目黒区の原始時代から今日までのあらまし
目黒区教育委員会発行 めぐろの文化財より
目黒区の歴史

原始時代
 


目黒には、約1万6,7千年前の先土器時代からすでに人類が住んでいたと考えられる。

約12000〜2000年前の縄文時代の遺跡は、目黒川とその支流、呑川とその支流に面した湧水点に恵まれた丘陵縁辺を主にして、東山・諏訪山・油面・目黒不動・富士見台・柿の木坂遺跡など40数ヶ所にのぼる

山の手台地上で縄文文化の一つの中心であったとも思われる。
その分布密度が東京区部でも多い方だといわれるのは、目黒の自然的条件が、当時の人たちの生活に適していた為であろう。

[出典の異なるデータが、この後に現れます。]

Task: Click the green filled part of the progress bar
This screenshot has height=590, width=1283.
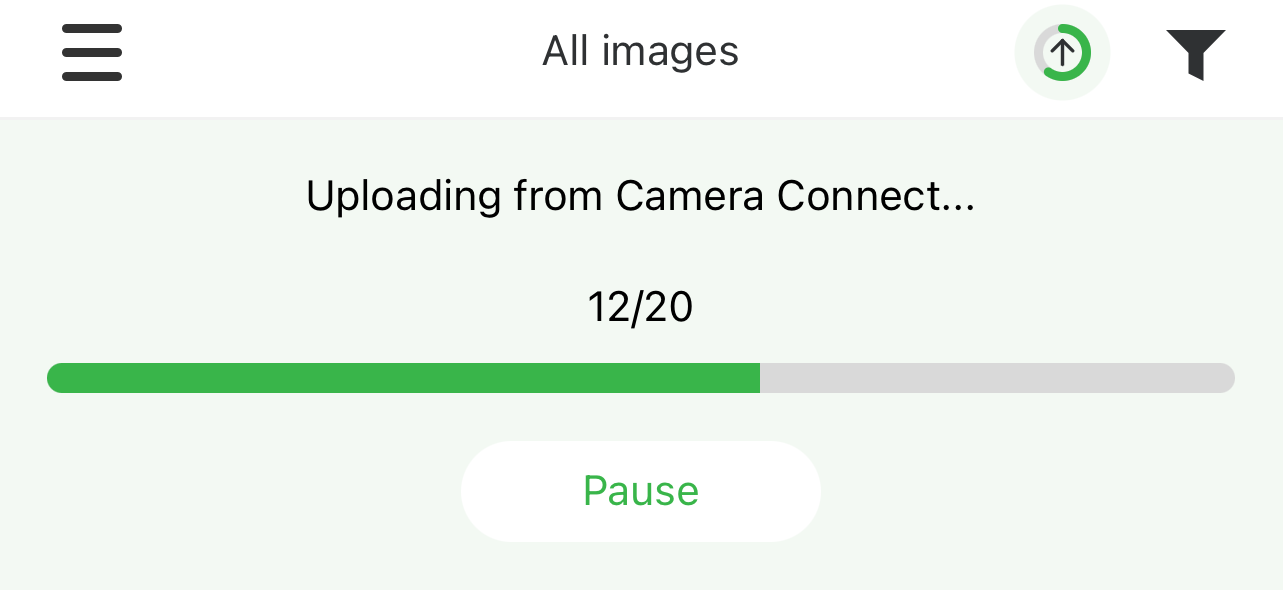Action: (400, 378)
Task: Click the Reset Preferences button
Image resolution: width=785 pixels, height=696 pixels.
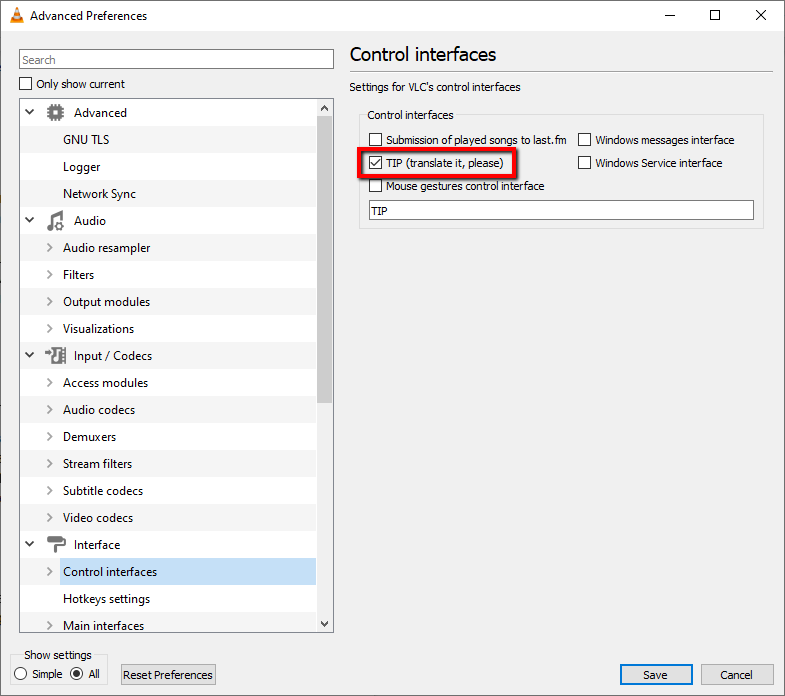Action: pyautogui.click(x=168, y=675)
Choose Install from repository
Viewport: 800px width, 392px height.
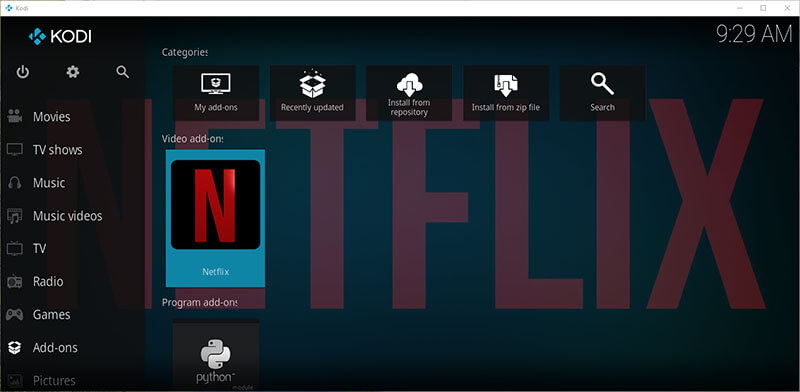click(409, 93)
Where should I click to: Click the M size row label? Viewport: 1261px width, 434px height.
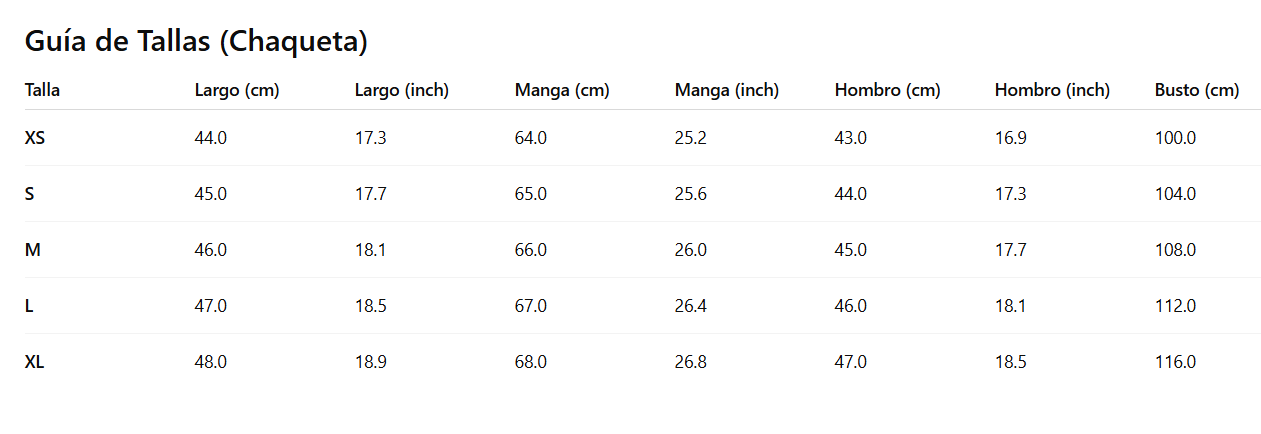(33, 250)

しかし、水田稲作が中心の弥生時代になると、目黒川沿いの低地でわずかに水田が営まれただけで、台地の上は一面に武蔵野の原野が広がっていたようである。

 
古 代
 

5世紀頃に大和朝廷の東国支配が始まり、大化の改新から奈良時代にかけて武蔵の国となり、目黒は武蔵の国21郡のうちの荏原郡に属した。

この頃、宮牧、私牧が各地で行われていたが、目黒附近でも馬牧が盛んに行われ良馬を産しており、駒場、駒沢、馬引沢などの馬にちなんだ地名ものこっている。

目黒の「め」は馬を、「くろ」は畔をあらわし、馬牧の周囲のあぜ道のことで馬の牧からおこった地名であるともいわれている。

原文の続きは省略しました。